== WORK REQUIRED ==
Rewrite the entries below as a numbered list, leaving out the blank lines.

== SUPPLIED DATA ==
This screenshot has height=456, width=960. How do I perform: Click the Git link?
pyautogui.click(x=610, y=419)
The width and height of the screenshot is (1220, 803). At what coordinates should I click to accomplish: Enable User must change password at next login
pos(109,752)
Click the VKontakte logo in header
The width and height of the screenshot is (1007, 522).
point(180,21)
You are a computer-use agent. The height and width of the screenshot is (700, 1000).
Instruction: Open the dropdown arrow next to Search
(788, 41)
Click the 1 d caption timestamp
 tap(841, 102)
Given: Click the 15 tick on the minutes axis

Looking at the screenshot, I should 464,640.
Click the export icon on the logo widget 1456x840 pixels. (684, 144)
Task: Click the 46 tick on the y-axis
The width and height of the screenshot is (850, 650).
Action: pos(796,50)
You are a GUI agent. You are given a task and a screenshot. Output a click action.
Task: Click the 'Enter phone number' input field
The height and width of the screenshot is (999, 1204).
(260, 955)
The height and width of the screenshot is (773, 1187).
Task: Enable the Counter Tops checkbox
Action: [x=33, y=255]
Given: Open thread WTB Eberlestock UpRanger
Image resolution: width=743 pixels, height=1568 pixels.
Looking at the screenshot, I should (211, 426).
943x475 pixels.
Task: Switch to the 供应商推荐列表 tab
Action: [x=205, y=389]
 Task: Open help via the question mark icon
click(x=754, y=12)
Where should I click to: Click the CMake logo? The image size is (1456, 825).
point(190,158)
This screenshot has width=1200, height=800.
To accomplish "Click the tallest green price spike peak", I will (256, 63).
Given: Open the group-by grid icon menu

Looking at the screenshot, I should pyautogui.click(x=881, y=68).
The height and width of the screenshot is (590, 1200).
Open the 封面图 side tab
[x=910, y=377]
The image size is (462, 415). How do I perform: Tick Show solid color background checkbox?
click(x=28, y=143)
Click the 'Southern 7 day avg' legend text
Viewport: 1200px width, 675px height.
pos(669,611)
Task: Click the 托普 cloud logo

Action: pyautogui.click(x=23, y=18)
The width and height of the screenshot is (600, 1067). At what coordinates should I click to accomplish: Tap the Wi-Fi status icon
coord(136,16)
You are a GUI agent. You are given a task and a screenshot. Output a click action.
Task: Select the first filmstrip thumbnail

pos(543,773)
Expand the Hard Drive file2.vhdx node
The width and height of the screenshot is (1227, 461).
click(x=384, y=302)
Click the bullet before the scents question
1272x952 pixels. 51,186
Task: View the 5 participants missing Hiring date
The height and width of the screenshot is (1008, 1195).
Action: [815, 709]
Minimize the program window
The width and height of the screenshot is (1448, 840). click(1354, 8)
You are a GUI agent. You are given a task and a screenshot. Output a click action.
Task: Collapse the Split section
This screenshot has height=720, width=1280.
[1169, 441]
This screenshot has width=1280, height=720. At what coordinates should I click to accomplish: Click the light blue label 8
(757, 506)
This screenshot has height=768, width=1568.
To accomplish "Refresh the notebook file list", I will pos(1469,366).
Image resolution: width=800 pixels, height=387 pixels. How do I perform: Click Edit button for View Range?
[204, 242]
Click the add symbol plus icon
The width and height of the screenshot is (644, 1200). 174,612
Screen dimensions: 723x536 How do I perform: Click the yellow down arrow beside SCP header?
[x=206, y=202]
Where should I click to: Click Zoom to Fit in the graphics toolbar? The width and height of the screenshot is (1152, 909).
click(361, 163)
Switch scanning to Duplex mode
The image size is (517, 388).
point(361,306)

== EXERCISE ANSWER ==
1. This screenshot has height=456, width=960. How do I perform: Click the Git link?
2. pyautogui.click(x=610, y=419)
3. The width and height of the screenshot is (1220, 803). At what coordinates should I click to accomplish: Enable User must change password at next login
4. pos(109,752)
5. Click the VKontakte logo in header
6. The width and height of the screenshot is (1007, 522).
7. point(180,21)
8. You are a computer-use agent. The height and width of the screenshot is (700, 1000).
9. Instruction: Open the dropdown arrow next to Search
10. (788, 41)
11. Click the 1 d caption timestamp
12.  tap(841, 102)
13. Given: Click the 15 tick on the minutes axis
14. Looking at the screenshot, I should 464,640.
15. Click the export icon on the logo widget 1456x840 pixels. (684, 144)
16. Task: Click the 46 tick on the y-axis
17. The width and height of the screenshot is (850, 650).
18. Action: pos(796,50)
19. You are a GUI agent. You are given a task and a screenshot. Output a click action.
20. Task: Click the 'Enter phone number' input field
21. The height and width of the screenshot is (999, 1204).
22. (260, 955)
23. The height and width of the screenshot is (773, 1187).
24. Task: Enable the Counter Tops checkbox
25. Action: [x=33, y=255]
26. Given: Open thread WTB Eberlestock UpRanger
27. Image resolution: width=743 pixels, height=1568 pixels.
28. Looking at the screenshot, I should (211, 426).
29. 943x475 pixels.
30. Task: Switch to the 供应商推荐列表 tab
31. Action: [x=205, y=389]
32.  Task: Open help via the question mark icon
33. click(x=754, y=12)
34. Where should I click to: Click the CMake logo? The image size is (1456, 825).
35. point(190,158)
36. This screenshot has width=1200, height=800.
37. To accomplish "Click the tallest green price spike peak", I will (256, 63).
38. Given: Open the group-by grid icon menu
39. Looking at the screenshot, I should pyautogui.click(x=881, y=68).
40. The height and width of the screenshot is (590, 1200).
41. Open the 封面图 side tab
42. [x=910, y=377]
43. The image size is (462, 415). How do I perform: Tick Show solid color background checkbox?
44. click(x=28, y=143)
45. Click the 'Southern 7 day avg' legend text
46. Viewport: 1200px width, 675px height.
47. pos(669,611)
48. Task: Click the 托普 cloud logo
49. Action: pyautogui.click(x=23, y=18)
50. The width and height of the screenshot is (600, 1067). At what coordinates should I click to accomplish: Tap the Wi-Fi status icon
51. coord(136,16)
52. You are a GUI agent. You are given a task and a screenshot. Output a click action.
53. Task: Select the first filmstrip thumbnail
54. pos(543,773)
55. Expand the Hard Drive file2.vhdx node
56. The width and height of the screenshot is (1227, 461).
57. click(x=384, y=302)
58. Click the bullet before the scents question
59. 1272x952 pixels. 51,186
60. Task: View the 5 participants missing Hiring date
61. The height and width of the screenshot is (1008, 1195).
62. Action: [815, 709]
63. Minimize the program window
64. The width and height of the screenshot is (1448, 840). click(1354, 8)
65. You are a GUI agent. You are given a task and a screenshot. Output a click action.
66. Task: Collapse the Split section
67. This screenshot has height=720, width=1280.
68. [1169, 441]
69. This screenshot has width=1280, height=720. At what coordinates should I click to accomplish: Click the light blue label 8
70. (757, 506)
71. This screenshot has height=768, width=1568.
72. To accomplish "Refresh the notebook file list", I will pos(1469,366).
73. Image resolution: width=800 pixels, height=387 pixels. How do I perform: Click Edit button for View Range?
74. [204, 242]
75. Click the add symbol plus icon
76. The width and height of the screenshot is (644, 1200). 174,612
77. Screen dimensions: 723x536 How do I perform: Click the yellow down arrow beside SCP header?
78. [x=206, y=202]
79. Where should I click to: Click Zoom to Fit in the graphics toolbar? The width and height of the screenshot is (1152, 909).
80. click(361, 163)
81. Switch scanning to Duplex mode
82. The image size is (517, 388).
83. point(361,306)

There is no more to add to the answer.